* _Goal_
Could you edit the material below so that "button" becomes "control" wherever it occurs, with nothing else changed, and return it without the pictures?

* _Data provided_
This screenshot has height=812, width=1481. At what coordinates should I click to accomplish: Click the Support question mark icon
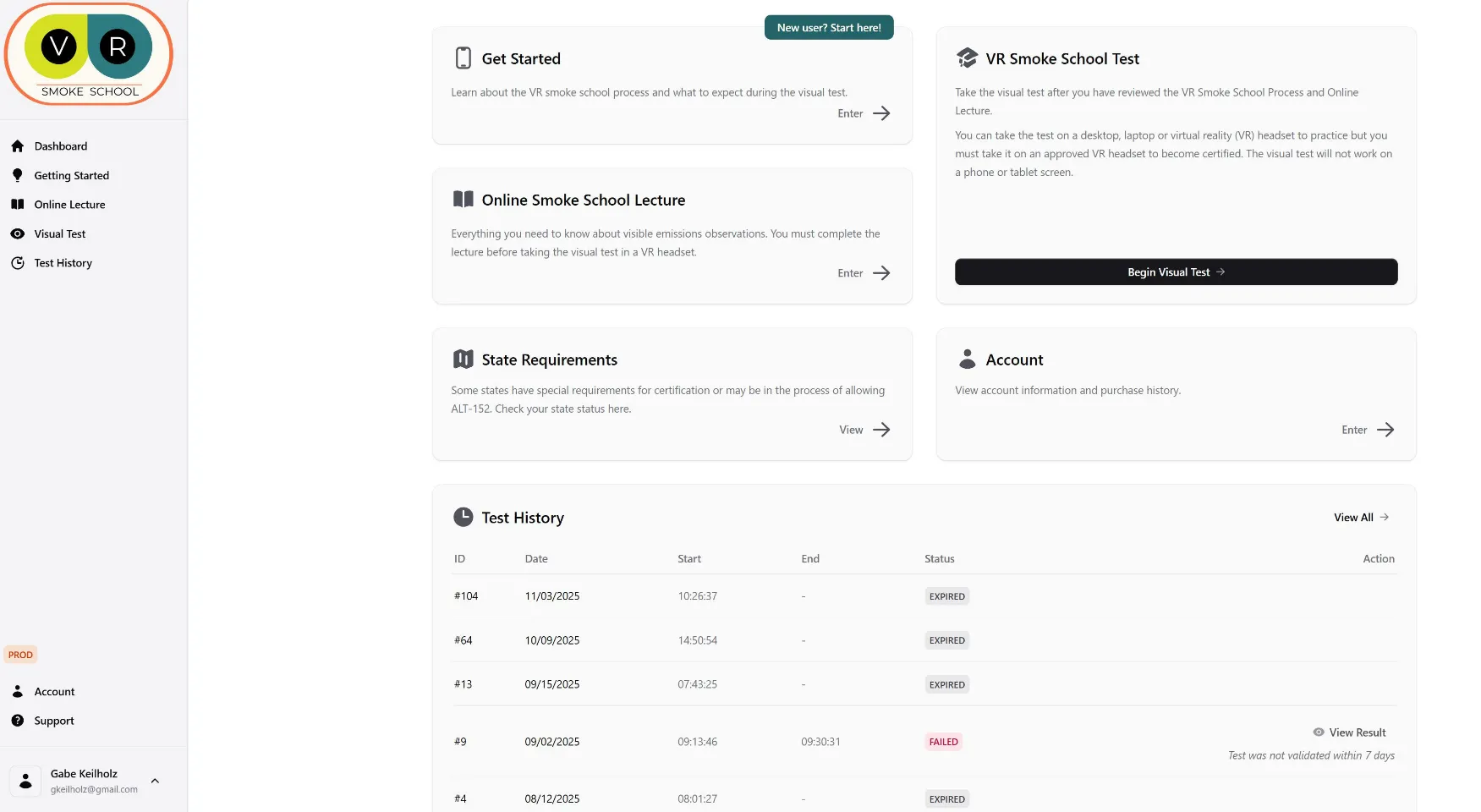(x=18, y=720)
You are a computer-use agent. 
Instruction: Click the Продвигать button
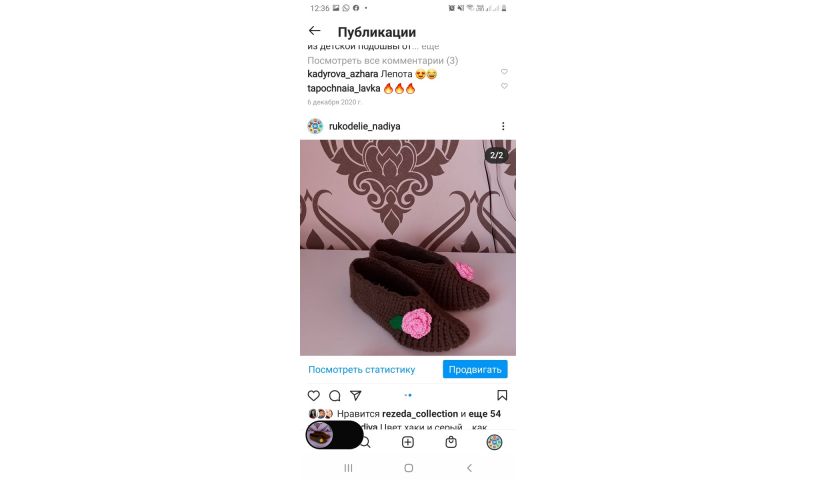click(475, 369)
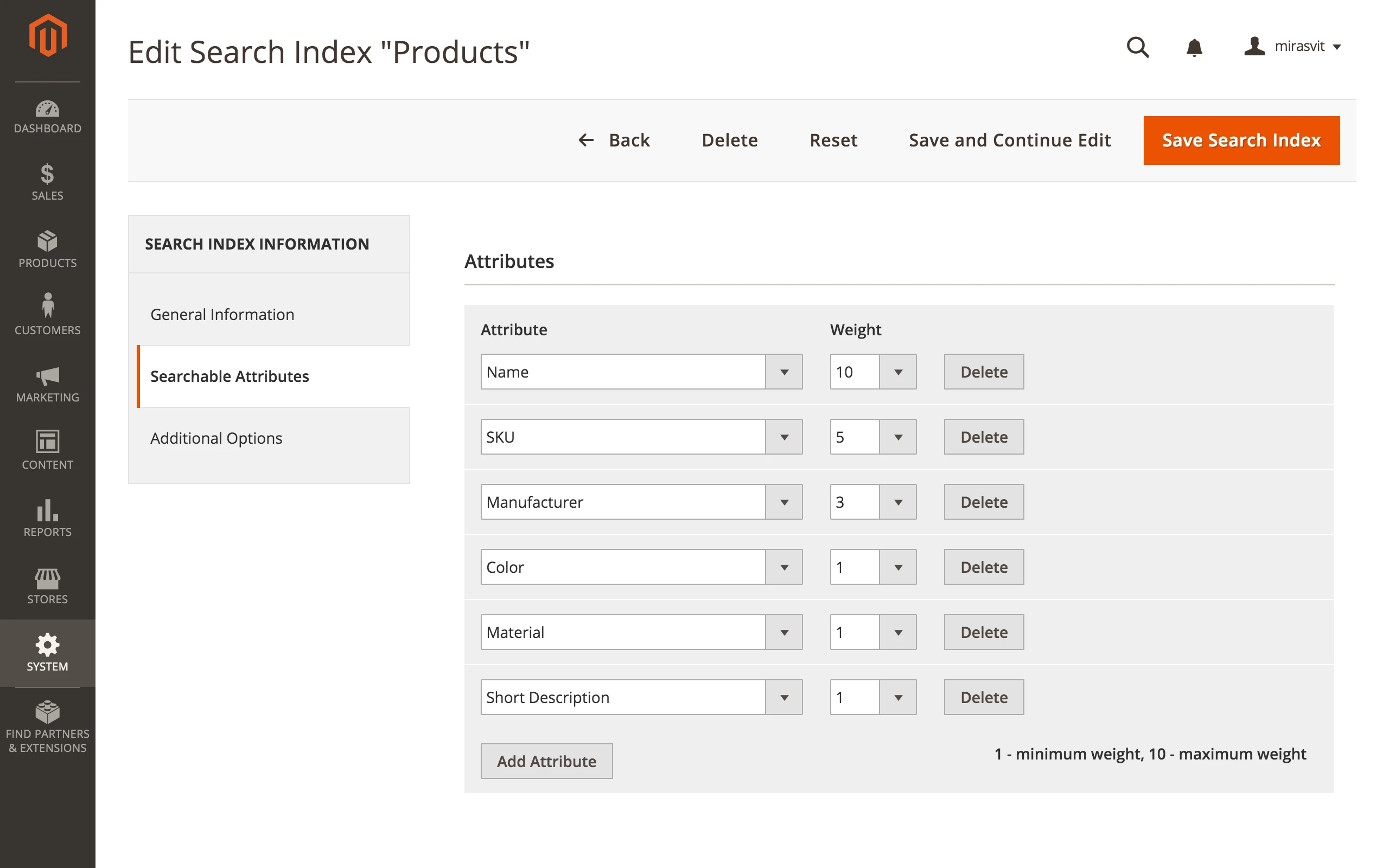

* _Exercise response_
This screenshot has height=812, width=1481. At what coordinates should I click to accomplish: Click the Support question mark icon
(x=18, y=720)
You are a computer-use agent. 
Instruction: Click the Продвигать control
click(475, 369)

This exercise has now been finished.